Senate President Stephen Sweeney, left, managed his first override of a veto by Gov. Chris Christie, but still needs a half dozen Republican swing votes in the Assembly to make it stick. (Photo: Governor’s Office/Tim Larsen)
A trio of GOP members crossed the aisle to cast their lot with New Jersey Senate Democrats to achieve a first ever override of Gov. Chris Christie’s vetoes.
With the minimum 27-12 vote Thursday, lawmakers are halfway to overcoming the governor’s veto ink but will need to pick up a further six Republican defections in the Assembly to make the override of S. 2360, which adds steps to those seeking to clear certain mental health records for the restoration of gun rights, official.
“It’s always a good day for New Jersey when elected officials put aside politics and do the right thing for the people,” Assembly Speaker Vincent Prieto, D-Hudson/Bergen, said in a statement. “That’s what happened in the Senate, and I look forward to it happening soon in the Assembly.”

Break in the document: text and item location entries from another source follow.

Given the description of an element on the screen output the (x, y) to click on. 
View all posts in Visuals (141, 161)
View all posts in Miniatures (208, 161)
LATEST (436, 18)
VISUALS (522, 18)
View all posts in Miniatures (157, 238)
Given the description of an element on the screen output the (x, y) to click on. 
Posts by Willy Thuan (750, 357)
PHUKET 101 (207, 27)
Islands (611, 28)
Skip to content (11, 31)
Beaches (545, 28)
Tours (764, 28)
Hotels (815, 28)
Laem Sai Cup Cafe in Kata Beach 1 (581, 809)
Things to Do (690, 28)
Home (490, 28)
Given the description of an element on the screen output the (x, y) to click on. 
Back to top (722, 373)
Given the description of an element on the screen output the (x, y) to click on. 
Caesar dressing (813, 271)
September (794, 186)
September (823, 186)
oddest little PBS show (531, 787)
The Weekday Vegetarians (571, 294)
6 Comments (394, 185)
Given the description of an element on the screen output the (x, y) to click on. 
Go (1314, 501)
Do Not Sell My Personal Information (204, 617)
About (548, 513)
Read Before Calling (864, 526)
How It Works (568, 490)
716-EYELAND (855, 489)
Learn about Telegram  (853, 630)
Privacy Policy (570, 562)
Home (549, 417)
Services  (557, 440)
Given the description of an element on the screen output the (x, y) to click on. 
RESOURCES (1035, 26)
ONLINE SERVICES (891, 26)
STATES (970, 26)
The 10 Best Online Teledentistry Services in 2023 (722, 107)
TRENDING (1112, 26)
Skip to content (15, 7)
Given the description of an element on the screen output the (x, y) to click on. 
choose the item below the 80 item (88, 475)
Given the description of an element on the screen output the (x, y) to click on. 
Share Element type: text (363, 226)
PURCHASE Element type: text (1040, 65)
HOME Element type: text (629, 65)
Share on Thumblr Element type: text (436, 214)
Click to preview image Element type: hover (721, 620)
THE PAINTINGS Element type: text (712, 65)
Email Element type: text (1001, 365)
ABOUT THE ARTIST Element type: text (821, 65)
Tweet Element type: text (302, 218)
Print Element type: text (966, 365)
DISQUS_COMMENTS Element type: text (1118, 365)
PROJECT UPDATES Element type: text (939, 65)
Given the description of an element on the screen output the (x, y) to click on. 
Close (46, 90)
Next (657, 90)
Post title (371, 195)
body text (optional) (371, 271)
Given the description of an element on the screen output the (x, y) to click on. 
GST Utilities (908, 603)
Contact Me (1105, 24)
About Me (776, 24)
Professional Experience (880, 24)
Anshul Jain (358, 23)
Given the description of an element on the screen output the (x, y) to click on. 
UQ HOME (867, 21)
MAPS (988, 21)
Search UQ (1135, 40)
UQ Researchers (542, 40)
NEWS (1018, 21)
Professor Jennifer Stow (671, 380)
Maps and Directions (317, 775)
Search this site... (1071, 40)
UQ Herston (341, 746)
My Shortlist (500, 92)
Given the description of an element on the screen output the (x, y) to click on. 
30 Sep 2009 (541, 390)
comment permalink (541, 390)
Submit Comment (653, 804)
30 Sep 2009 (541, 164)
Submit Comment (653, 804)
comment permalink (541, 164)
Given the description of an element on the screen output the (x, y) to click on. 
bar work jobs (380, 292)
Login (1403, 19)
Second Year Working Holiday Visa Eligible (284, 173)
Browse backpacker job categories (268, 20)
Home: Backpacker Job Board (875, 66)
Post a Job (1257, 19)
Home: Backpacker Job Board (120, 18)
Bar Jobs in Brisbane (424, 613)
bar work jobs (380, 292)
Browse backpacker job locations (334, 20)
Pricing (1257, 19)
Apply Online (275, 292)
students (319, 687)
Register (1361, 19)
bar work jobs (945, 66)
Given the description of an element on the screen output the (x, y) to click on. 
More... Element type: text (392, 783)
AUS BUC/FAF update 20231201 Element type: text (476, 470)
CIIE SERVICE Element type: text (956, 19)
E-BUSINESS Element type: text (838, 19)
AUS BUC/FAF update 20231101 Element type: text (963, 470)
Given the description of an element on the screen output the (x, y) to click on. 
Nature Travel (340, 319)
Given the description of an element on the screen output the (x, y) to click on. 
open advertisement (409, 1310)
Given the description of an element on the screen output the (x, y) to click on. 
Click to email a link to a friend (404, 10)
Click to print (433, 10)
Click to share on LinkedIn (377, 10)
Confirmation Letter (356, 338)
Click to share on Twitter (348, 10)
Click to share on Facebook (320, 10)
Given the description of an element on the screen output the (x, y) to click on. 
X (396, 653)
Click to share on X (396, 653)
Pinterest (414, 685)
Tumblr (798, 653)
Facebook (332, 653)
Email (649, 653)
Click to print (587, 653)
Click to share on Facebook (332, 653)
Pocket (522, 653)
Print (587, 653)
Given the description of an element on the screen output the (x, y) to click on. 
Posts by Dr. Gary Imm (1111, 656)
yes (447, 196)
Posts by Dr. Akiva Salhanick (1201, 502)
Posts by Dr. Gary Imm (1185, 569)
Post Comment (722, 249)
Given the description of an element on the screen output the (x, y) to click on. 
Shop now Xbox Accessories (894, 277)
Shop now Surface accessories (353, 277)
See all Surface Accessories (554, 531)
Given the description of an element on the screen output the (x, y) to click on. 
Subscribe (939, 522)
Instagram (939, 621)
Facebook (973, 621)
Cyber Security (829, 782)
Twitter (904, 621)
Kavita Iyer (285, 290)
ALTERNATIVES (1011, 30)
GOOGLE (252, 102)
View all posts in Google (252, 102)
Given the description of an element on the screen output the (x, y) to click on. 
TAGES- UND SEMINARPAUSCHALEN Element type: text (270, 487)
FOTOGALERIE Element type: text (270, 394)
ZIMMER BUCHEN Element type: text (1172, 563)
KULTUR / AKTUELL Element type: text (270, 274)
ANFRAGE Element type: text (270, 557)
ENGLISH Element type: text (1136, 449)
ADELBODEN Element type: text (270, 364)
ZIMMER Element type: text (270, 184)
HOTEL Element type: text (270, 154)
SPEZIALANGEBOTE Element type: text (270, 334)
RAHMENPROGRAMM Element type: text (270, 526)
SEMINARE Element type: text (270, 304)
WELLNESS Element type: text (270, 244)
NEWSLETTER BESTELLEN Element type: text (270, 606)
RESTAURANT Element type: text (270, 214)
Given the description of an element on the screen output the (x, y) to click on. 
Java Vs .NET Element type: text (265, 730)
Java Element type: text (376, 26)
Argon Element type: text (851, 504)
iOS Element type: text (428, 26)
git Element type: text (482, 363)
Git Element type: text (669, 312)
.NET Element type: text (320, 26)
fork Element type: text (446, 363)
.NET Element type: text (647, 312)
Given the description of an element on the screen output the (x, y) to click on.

While the measure passed through the legislature unanimously in August, following rejection from Christie support for the proposal became a partisan issue, with Republicans distancing themselves from a bill they once backed.
In the end, three Republicans on Thursday went against Christie: Joe Kyrillos, Christopher Connors and Christopher “Kip” Bateman, enabling a win for Senate President Stephen Sweeney, who had prior to this week failed 52 times to overturn the governor’s vetoes. Bateman, who was a co-sponsor of the bill when first introduced, was absent from the Senate in September when it came time for the first override vote, which failed.
Sweeney then took the drastic measure of threatening to send the state police out searching for unaccounted lawmakers to have a full chamber on hand for this week’s push.
The bill that has become a political line in the sand, S 2360, will require individuals looking to erase old mental records so that they could legally purchase firearms to first advise the Attorney General’s office, local county prosecutor, and state and local law enforcement of their efforts. Currently, law enforcement is not involved in the expungement process.
A Christie representative downplayed the move by the Senate, which is historic for a governor that has sustained nearly 400 legislative vetoes since taking office.
“The comprehensive reforms needed to truly address the gaps in our mental health system which directly affect public safety have sat untouched in the Legislature for years,” said spokesman Kevin Roberts. “This remains true today as the Legislature acts on a half measure.”
The bill now heads to the lower house where it will need to garner 54 votes out of 80 to override Christie’s conditional veto. While Democrats control the chamber, holding 48 seats, they still need nearly 20 percent of Assembly Republicans to defect in order to reach their goal.